309 B.R. 848, 2003 WL 23312828
CourtDistrict Court, D. Delaware
DecidedFebruary 24, 2004
DocketBankruptcy No. 01-11101-PJW, Civil Action No. 02-1373-KAJ
StatusPublished

This text of 309 B.R. 848 (General Datacomm Industries, Inc. v. Arcara (In Re General Datacomm Industries, Inc.)) is published on Counsel Stack Legal Research, covering District Court, D. Delaware primary law. Counsel Stack provides free access to over 12 million legal documents including statutes, case law, regulations, and constitutions.

Bluebook
General Datacomm Industries, Inc. v. Arcara (In Re General Datacomm Industries, Inc.), 309 B.R. 848, 2003 WL 23312828 (D. Del. 2004).

Opinion

MEMORANDUM ORDER

JORDAN, District Judge.

I. Introduction

Presently before the court is an appeal by General Datacomm Industries Inc. and its affiliates (the “Appellants”) from the July 9, 2002 Order by the United States Bankruptcy Court for the District of Delaware (“Bankruptcy Court”) denying Appellants’ motion to reject the executory contracts of James R. Arcara, Frederick R. Cronin, Robert S. Smith and Thomas L. Thompson (collectively the “Appellees”) 1 pursuant to Section 365 of the Bankruptcy Code. (D.I.l.) Also before the court is the Appellants’ motion to strike portions of the *850 Appellees’ answering brief. (D.I. 10.) The court has jurisdiction over this case pursuant to 28 U.S.C. § 158(a). For the reasons that follow, the decision of the Bankruptcy Court that is the subject of this appeal (D.I. 1) is affirmed, and the Appellants’ motion to strike (D.I. 10) is denied.

II. Background

On November 2, 2001, the Appellants filed for relief under Chapter 11 of the Bankruptcy Code, and pursuant to Sections 1107 and 1108 of the Bankruptcy Code, the Appellants continued to possess their properties and manage their businesses as debtors in possession. (D.I. 8 at 3.) On November 19, 2001 the Appellants advised the Appellees that they would be terminated on November 30, 2001, and that the employee benefit agreements they entered into with the Appellants (the “Agreements”) 2 would be terminated on the same date. (D.I. 9 at 5.) Under the Benefit Agreements, the Appellants were required to pay the annual premiums of up to $7,000 for long term care insurance coverage for the lifetime of each Appellee and his spouse (“Long Term Care Benefits”). 3 (Id. at 4.) The Agreements also provided that, upon retirement, each Ap-pellee and his spouse would receive, at the Appellants’ sole cost, a lifetime continuation of the health insurance benefits that the Appellee was then receiving (“Retirement Health Benefits”). 4 (Id.) On November 29, 2001, the Appellants filed their Motion with the Bankruptcy Court to reject the Agreements pursuant to Section 365 of the Bankruptcy Code 5 (the “365 Motion”), and on November 30, 2001, the Appellees were terminated. (Id. at 5; D.I. 8 at 4.)

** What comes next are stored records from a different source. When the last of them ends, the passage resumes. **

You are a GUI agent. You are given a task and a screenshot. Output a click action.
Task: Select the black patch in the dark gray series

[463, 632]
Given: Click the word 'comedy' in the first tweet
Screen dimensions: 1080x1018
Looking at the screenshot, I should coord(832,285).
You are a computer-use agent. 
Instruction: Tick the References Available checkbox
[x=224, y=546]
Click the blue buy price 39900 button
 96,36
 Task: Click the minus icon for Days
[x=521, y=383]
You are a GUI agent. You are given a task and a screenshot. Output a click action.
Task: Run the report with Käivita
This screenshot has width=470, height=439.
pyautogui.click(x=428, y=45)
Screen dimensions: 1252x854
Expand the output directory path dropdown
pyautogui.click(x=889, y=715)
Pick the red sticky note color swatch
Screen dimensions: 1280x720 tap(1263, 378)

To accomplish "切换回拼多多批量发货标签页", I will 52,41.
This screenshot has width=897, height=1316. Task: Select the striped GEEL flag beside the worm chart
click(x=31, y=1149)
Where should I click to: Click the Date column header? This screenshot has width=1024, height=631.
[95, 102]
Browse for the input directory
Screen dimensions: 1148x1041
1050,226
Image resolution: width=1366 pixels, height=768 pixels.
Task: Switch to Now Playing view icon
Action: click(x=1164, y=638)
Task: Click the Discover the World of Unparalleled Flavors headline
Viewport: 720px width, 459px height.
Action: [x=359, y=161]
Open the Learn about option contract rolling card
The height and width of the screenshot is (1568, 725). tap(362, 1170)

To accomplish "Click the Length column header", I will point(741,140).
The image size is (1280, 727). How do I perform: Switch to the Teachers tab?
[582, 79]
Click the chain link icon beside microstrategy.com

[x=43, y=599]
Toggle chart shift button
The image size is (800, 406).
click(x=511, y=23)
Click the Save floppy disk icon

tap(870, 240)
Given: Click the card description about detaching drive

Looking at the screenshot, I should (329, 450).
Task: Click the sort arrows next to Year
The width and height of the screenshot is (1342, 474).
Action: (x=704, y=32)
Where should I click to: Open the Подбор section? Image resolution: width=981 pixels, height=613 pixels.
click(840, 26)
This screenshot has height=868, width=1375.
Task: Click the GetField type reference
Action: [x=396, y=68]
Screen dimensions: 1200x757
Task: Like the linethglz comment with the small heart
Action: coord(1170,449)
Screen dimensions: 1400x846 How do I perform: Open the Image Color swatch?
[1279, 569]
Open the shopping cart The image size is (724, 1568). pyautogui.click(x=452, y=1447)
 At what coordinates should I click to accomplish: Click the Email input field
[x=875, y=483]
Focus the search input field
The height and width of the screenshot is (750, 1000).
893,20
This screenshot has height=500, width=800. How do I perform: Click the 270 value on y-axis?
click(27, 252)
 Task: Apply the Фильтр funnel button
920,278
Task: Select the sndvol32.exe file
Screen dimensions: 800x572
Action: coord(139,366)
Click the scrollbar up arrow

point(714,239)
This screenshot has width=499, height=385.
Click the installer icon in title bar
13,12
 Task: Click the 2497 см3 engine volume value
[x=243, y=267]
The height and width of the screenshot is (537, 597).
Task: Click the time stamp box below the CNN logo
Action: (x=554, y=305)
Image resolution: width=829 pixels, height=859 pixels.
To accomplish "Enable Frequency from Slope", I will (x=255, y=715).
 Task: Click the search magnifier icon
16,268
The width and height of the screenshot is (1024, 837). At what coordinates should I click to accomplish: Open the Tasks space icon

The Appellees objected to the 365 Motion, claiming that the Agreements qualified for treatment under Section 1114 of the Bankruptcy Code 6 (“Section 1114”) *851 and that the Appellants were therefore required to comply with the procedural requirements of that statute before terminating or modifying the Agreements. (D.I. 9 at 6.) The Bankruptcy Court conducted a hearing on April 25, 2002 to determine whether Section 365 of the Bankruptcy Code (“Section 365”) or whether Section 1114 governed the Agreements. (D.I. 3 at Ex. 4.) The Bankruptcy Court held that Section 1114 governed (Id.), and entered an Order denying Appellants’ 365 Motion, stating that “[i]n the event the [Appellants] seek to terminate or otherwise modify any of the benefits of [the Appellees] provided for in the [Agreements] ... the [Appellants] shall be required to first comply with the mandates and procedural requirements of 11 U.S.C. § 1114.” (D.I. 3 at Ex. 5.) The Appellants filed a Notice of Appeal to this court on July 17, 2002. (D.I. 1.)

III. Standard of Review

On appeal, the court applies a clearly erroneous standard to the bankruptcy court’s findings of fact and a plenary standard to that court’s legal conclusions. See Flint Glass Workers Union v. Anchor Resolution Corp., 197 F.3d 76, 80 (3d Cir.1999). When reviewing mixed questions of law and fact, the court must accept the bankruptcy court’s “finding of historical or narrative facts unless clearly erroneous, but exercises ‘plenary review of the [bankruptcy] court’s choice and interpretation of legal precepts and its applieation of those precepts to the historical facts.’ ” Mellon Bank, N.A. v. Metro Communications, Inc., 945 F.2d 635, 642 (3d Cir.1991) (citing Universal Minerals, Inc. v. C.A Hughes & Co., 669 F.2d 98, 101-02 (3d Cir.1981)).

IY. Discussion

The Appellants argue that the Bankruptcy Court erroneously ordered them to comply with the mandates and procedural requirements of Section 1114 before modifying or terminating the Appellees’ Agreements because Section 1114 applies only to “retired employees,” 7 and the Appellees were not retired as of the date the 365 Motion was filed. (D.I. 8 at 5-6.) The Appellants contend that it is undisputed that the Appellees were current employees of the Appellants and were being paid for their employment on the date the 365 Motion was filed, and under the “plain” meaning of the word retired, this means that they were not retired. (Id. at 6.) The Appellants argue that Section 1114 is therefore inapplicable to their 365 Motion, and that the Order by the Bankruptcy Court denying their 365 Motion should be reversed. (D.I. 13 at 4.)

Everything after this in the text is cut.